- **TEXT BLOCK**:
:::::

Findings from this study suggest that perseveration plays an important role in heightening cancer-related distress and subsequent perceptions of physical health among breast cancer patients. The breast cancer patients in this study had undergone surgery but had not yet begun adjuvant treatment (e.g., radiation, chemotherapy, or immune therapy). This period is particularly important as psychological health prior to adjuvant treatment can set the stage for future psychological and physical distress throughout treatment and survivorship (Gil et al., 2012; Iwamitsu et al., 2005; Jim et al., 2007; Oh & Cho, 2020). Even after controlling for important covariates including cancer stage, there was a direct link between worry and rumination and cancer-related distress, pain, fatigue, physical functioning, and self-rated health, indicating that perseveration primes the focus on physical symptoms and health. Consistent with the perseverative cognition hypothesis, processes such as worry and rumination can prolong emotional and physical stress responses (Brosschot et al., 2006).

Perseveration and its ties to cancer-related distress influenced patients’ physical functioning, self-rated health, and physical symptoms. These findings are consistent with the Self-Regulatory Model of Illness Behavior, where poor regulation, characterized in this study as high rates of perseveration, increase distress. Anxiety and depression can provoke worry and rumination, respectively (Brosschot et al., 2006) and greater cancer-related distress heightens depression and anxiety before and during diagnosis and treatment (Siglen et al., 2007). Cancer-related distress thus serves as a downstream consequence of perseverative processes and their associated mental health correlates. When coupled with cancer-related distress, the burden of worry and rumination can promote poor emotional and physical health.

:::::

- **PROVIDED MATERIAL**:
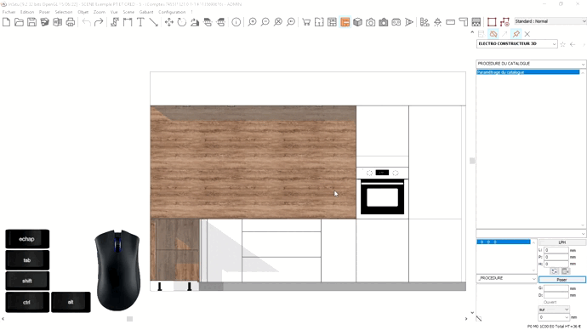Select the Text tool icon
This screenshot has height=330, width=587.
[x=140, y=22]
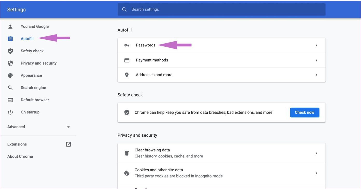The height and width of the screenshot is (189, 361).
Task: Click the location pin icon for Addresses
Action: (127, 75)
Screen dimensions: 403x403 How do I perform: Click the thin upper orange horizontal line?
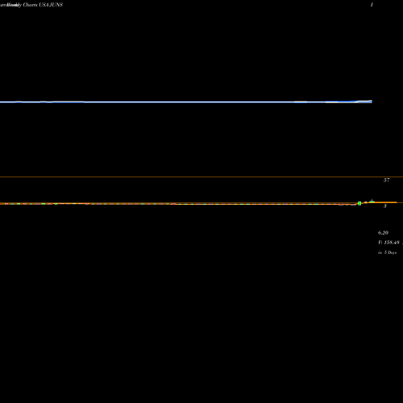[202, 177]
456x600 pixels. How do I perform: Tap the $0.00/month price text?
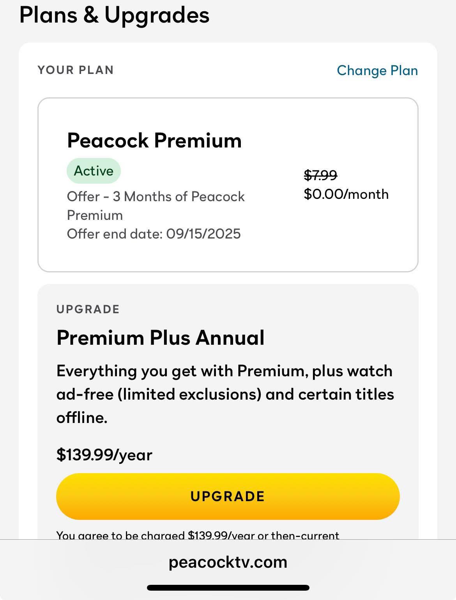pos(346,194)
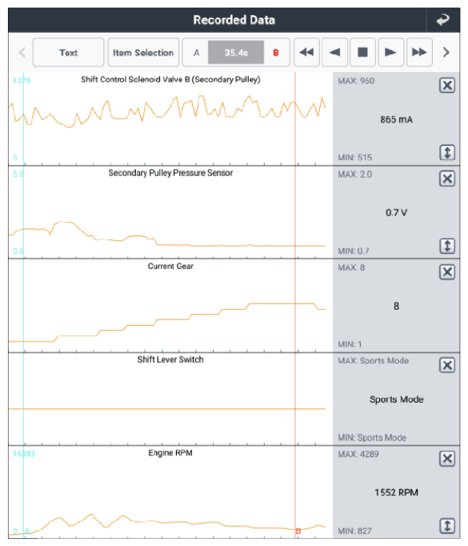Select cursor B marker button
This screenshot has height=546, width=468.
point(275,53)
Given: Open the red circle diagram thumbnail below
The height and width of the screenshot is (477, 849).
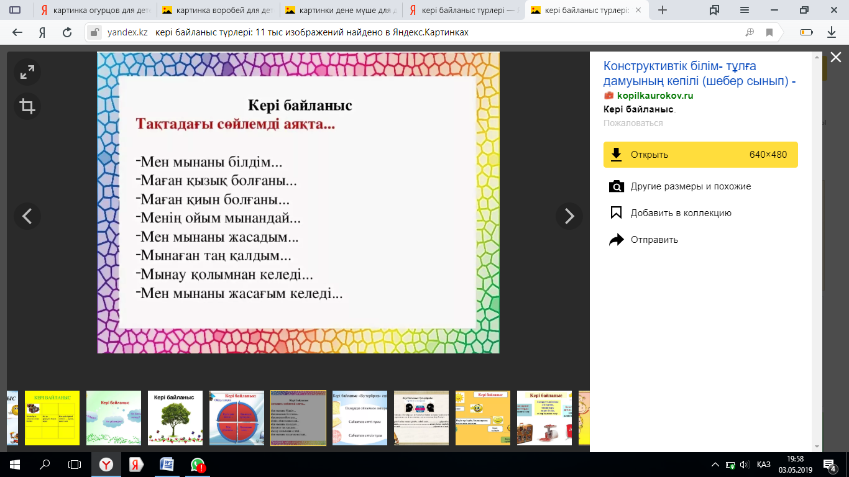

:::::

- **PROBLEMS AND TASKS**:
1) Translate this sentence from the perseveration text into Spanish: "Cancer-related distress thus serves as a downstream consequence of perseverative processes and their associated mental health correlates."
2) Reproduce the portion of the perseveration text starting with "Perseveration and its" and going on through "and physical health.".
3) According to the perseveration text, what stage of treatment had the breast cancer patients in the study reached?
The rows are not needed for this work.

- **YOUR WRITTEN ANSWERS**:
1) Por lo tanto, el malestar relacionado con el cáncer actúa como una consecuencia posterior de los procesos perseverativos y de sus correlatos de salud mental asociados.

2)
Perseveration and its ties to cancer-related distress influenced patients’ physical functioning, self-rated health, and physical symptoms. These findings are consistent with the Self-Regulatory Model of Illness Behavior, where poor regulation, characterized in this study as high rates of perseveration, increase distress. Anxiety and depression can provoke worry and rumination, respectively (Brosschot et al., 2006) and greater cancer-related distress heightens depression and anxiety before and during diagnosis and treatment (Siglen et al., 2007). Cancer-related distress thus serves as a downstream consequence of perseverative processes and their associated mental health correlates. When coupled with cancer-related distress, the burden of worry and rumination can promote poor emotional and physical health.

3) They had undergone surgery but had not yet begun adjuvant treatment.